══ Dataset records ══

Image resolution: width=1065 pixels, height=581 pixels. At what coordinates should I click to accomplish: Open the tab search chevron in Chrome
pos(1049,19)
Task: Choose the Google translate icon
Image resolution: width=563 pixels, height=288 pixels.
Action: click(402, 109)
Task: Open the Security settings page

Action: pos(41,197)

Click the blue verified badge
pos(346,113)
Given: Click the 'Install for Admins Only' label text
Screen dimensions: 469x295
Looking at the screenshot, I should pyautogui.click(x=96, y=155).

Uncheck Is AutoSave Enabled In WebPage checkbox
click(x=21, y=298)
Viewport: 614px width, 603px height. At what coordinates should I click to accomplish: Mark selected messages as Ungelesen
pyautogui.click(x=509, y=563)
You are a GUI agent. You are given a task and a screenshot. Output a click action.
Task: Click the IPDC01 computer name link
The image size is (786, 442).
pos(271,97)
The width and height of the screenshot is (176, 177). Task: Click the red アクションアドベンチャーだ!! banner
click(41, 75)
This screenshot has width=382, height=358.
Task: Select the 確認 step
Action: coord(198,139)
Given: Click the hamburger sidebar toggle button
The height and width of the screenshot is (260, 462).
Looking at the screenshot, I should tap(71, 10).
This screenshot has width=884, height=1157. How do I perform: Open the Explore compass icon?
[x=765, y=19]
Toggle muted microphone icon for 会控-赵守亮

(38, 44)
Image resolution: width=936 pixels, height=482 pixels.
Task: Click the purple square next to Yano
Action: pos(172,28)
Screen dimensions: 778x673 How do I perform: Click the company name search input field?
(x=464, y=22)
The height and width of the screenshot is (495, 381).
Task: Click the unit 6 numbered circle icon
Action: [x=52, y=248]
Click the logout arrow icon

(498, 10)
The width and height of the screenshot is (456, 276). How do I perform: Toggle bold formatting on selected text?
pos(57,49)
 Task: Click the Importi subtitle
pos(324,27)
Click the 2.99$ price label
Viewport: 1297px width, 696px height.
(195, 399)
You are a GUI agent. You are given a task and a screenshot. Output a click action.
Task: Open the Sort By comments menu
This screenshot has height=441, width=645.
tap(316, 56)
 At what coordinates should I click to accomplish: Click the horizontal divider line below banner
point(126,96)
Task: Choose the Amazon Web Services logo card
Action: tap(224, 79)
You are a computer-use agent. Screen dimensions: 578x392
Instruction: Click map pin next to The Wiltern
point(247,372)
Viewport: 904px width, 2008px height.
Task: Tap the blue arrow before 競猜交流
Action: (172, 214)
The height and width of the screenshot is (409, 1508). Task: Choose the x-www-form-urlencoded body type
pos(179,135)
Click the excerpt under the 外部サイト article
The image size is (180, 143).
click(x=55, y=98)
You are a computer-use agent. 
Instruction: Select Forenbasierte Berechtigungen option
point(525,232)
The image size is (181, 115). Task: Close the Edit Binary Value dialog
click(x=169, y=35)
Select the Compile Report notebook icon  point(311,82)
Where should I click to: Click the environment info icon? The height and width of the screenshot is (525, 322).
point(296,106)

═══

Duplicate the lines of the listing above, from the line with "This screenshot has width=884, height=1157." to the line with "Action: pos(172,28)", inclusive.

▶ Response to this exercise
This screenshot has width=884, height=1157. How do I perform: Open the Explore compass icon?
[x=765, y=19]
Toggle muted microphone icon for 会控-赵守亮

(38, 44)
Image resolution: width=936 pixels, height=482 pixels.
Task: Click the purple square next to Yano
Action: pos(172,28)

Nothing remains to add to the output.